Robust Self-Paced Hashing for Cross-Modal Retrieval with Noisy Labels
Ruitao Pu, Yuan Sun, Yang Qin, Zhenwen Ren, Xiaomin Song, Huiming Zheng, Dezhong Peng
TL;DR
This paper tackles cross-modal retrieval with noisy labels by proposing Robust Self-paced Hashing with Noisy Labels (RSHNL), which integrates three components: Contrastive Hashing Learning (CHL) to tighten cross-modal consistency, Center Aggregation Learning (CAL) to unify class-level hash centers and reduce intra-class variation, and Noise-tolerance Self-paced Hashing (NSH) to dynamically identify and downweight mislabeled pairs while training from easy to hard.

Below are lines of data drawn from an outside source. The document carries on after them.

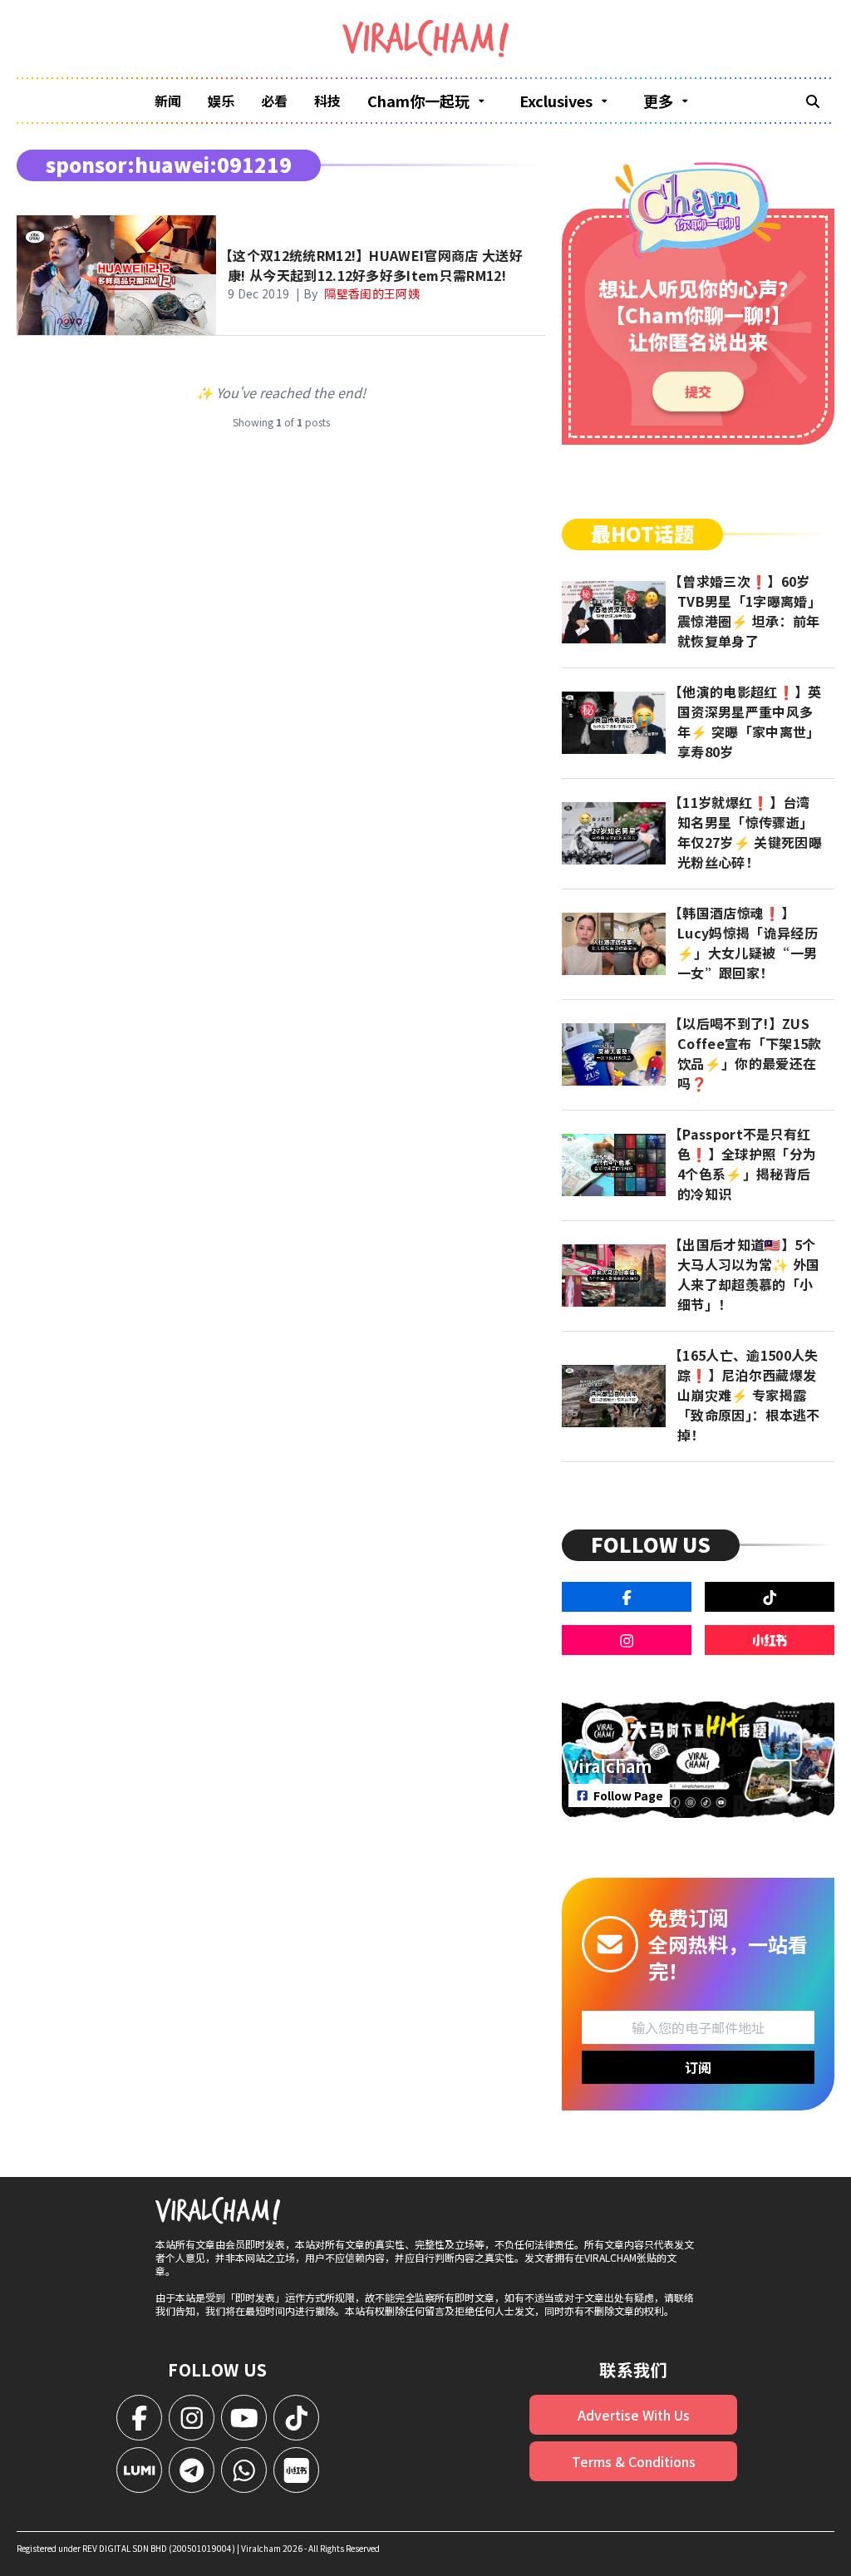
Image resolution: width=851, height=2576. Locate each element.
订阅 (698, 2067)
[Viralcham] (425, 38)
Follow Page (628, 1795)
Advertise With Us (634, 2415)
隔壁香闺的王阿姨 (372, 293)
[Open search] (812, 101)
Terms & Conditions (634, 2461)
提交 (698, 391)
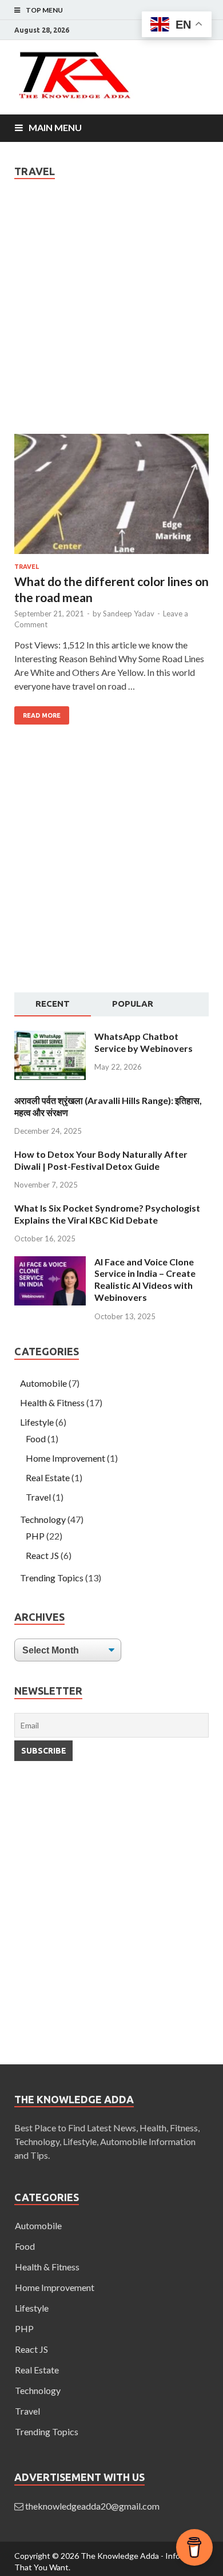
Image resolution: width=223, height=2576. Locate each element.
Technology (43, 1519)
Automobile (43, 1383)
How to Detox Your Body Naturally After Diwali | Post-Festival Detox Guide (101, 1160)
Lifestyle (37, 1421)
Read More (42, 715)
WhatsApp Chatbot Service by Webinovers (143, 1042)
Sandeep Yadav (128, 613)
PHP (35, 1535)
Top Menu (44, 10)
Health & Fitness (52, 1402)
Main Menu (55, 127)
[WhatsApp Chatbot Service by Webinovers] (50, 1076)
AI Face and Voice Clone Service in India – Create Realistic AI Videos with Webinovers (145, 1279)
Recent (52, 1003)
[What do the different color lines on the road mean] (111, 498)
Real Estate (48, 1477)
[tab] (52, 1004)
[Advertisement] (111, 317)
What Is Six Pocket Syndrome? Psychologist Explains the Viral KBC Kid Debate (107, 1213)
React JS (42, 1555)
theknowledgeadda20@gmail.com (92, 2505)
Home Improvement (65, 1458)
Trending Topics (51, 1577)
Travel (26, 566)
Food (36, 1438)
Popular (132, 1003)
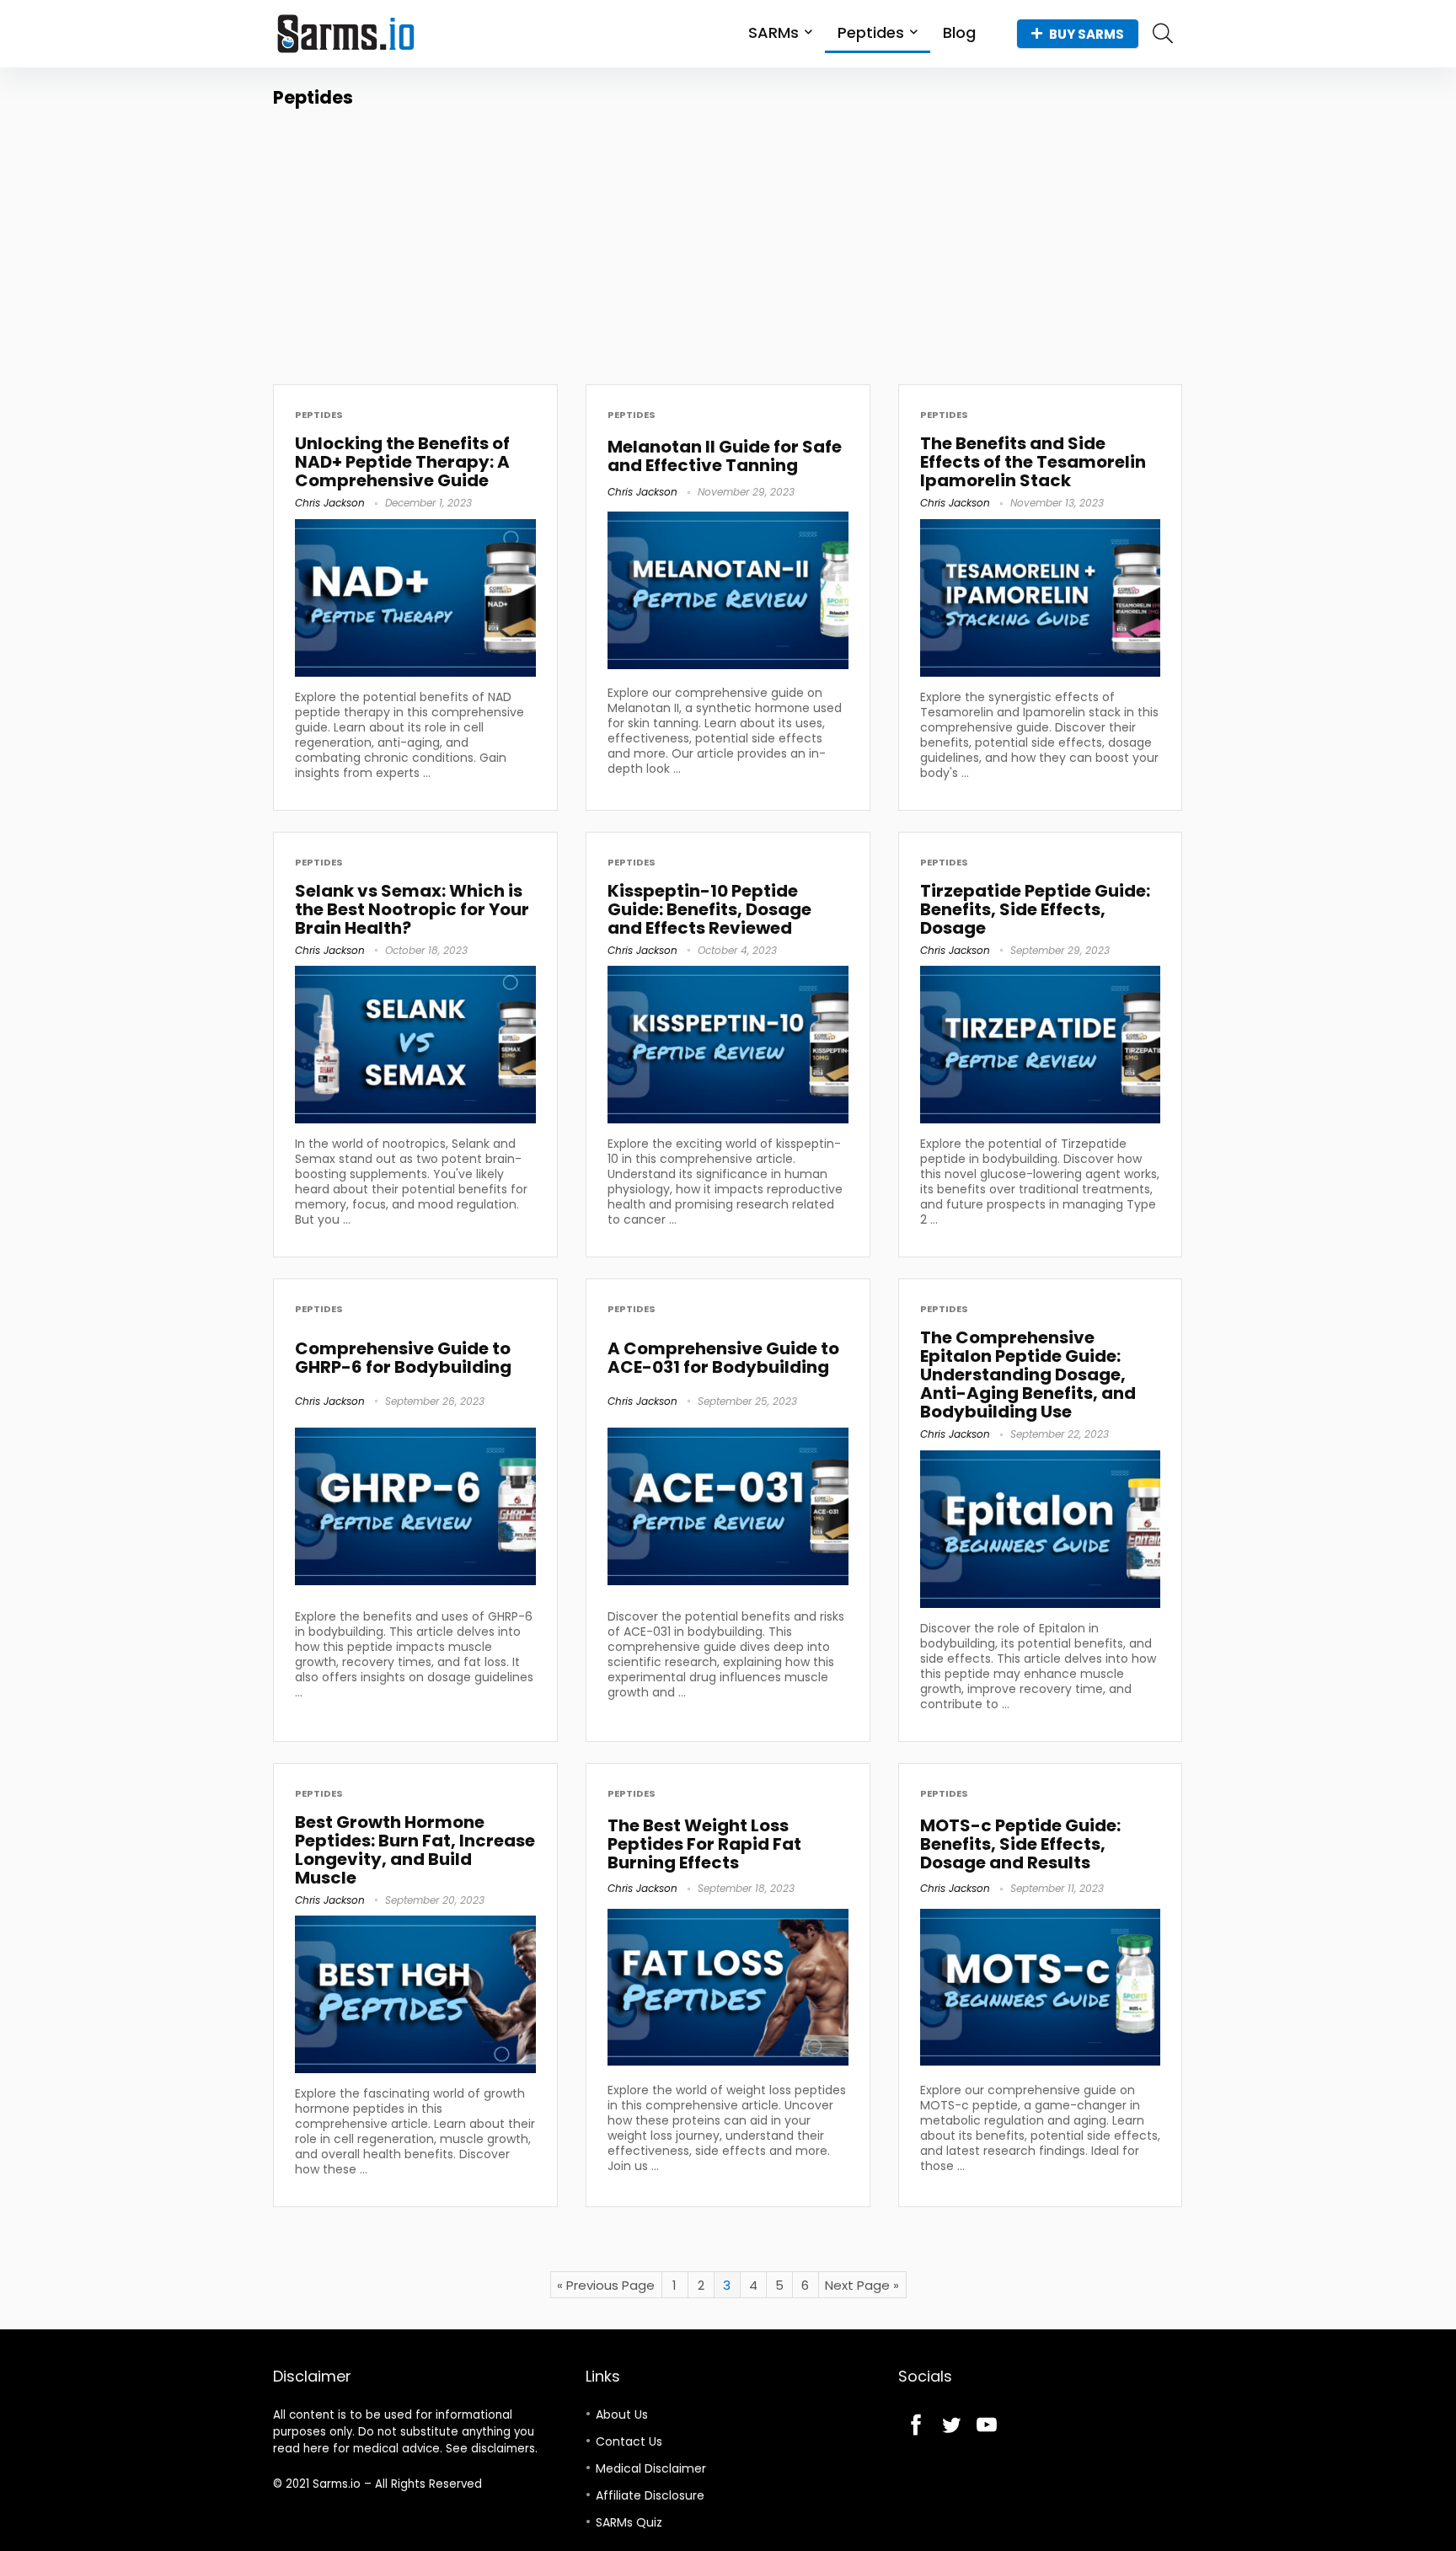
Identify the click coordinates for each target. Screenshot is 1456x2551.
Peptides (871, 32)
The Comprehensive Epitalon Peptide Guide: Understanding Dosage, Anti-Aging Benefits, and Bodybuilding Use (1028, 1374)
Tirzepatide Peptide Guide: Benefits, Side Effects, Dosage (1035, 909)
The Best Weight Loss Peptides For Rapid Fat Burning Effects (704, 1844)
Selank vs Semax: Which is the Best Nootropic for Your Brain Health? (412, 909)
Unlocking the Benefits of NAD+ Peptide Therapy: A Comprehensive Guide (402, 461)
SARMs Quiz (629, 2522)
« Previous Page (606, 2285)
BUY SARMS (1086, 34)
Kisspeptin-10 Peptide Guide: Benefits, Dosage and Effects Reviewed (709, 909)
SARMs (773, 32)
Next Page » (862, 2285)
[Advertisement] (728, 237)
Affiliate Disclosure (650, 2495)
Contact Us (629, 2441)
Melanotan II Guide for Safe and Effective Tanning (725, 456)
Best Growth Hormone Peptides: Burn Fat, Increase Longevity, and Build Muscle (415, 1849)
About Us (622, 2414)
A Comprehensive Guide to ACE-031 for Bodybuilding (723, 1358)
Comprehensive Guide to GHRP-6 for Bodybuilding (403, 1358)
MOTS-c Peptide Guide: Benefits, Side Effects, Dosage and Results (1020, 1844)
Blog (959, 32)
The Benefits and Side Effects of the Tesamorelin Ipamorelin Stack (1033, 461)
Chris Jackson (330, 503)
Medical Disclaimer (651, 2468)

The approach formulates a joint objective that alternates between center-based regularization and cross-modal alignment, guided by a self-paced regularizer that yields weights $w_i=\max(0,1-\ell_i/\gamma)$. Theoretical analysis explains how NSH separates clean from noisy data via a tunable pace parameter $\gamma$, and experiments across four large datasets show RSHNL outperforms 11 baselines under varying noise rates and hash lengths, indicating strong robustness and practical value. Overall, RSHNL offers a principled and effective framework for robust cross-modal hashing in the presence of noisy supervision.
Abstract
Cross-modal hashing (CMH) has appeared as a popular technique for cross-modal retrieval due to its low storage cost and high computational efficiency in large-scale data. Most existing methods implicitly assume that multi-modal data is correctly labeled, which is expensive and even unattainable due to the inevitable imperfect annotations (i.e., noisy labels) in real-world scenarios. Inspired by human cognitive learning, a few methods introduce self-paced learning (SPL) to gradually train the model from easy to hard samples, which is often used to mitigate the effects of feature noise or outliers. It is a less-touched problem that how to utilize SPL to alleviate the misleading of noisy labels on the hash model. To tackle this problem, we propose a new cognitive cross-modal retrieval method called Robust Self-paced Hashing with Noisy Labels (RSHNL), which can mimic the human cognitive process to identify the noise while embracing robustness against noisy labels. Specifically, we first propose a contrastive hashing learning (CHL) scheme to improve multi-modal consistency, thereby reducing the inherent semantic gap. Afterward, we propose center aggregation learning (CAL) to mitigate the intra-class variations. Finally, we propose Noise-tolerance Self-paced Hashing (NSH) that dynamically estimates the learning difficulty for each instance and distinguishes noisy labels through the difficulty level. For all estimated clean pairs, we further adopt a self-paced regularizer to gradually learn hash codes from easy to hard. Extensive experiments demonstrate that the proposed RSHNL performs remarkably well over the state-of-the-art CMH methods.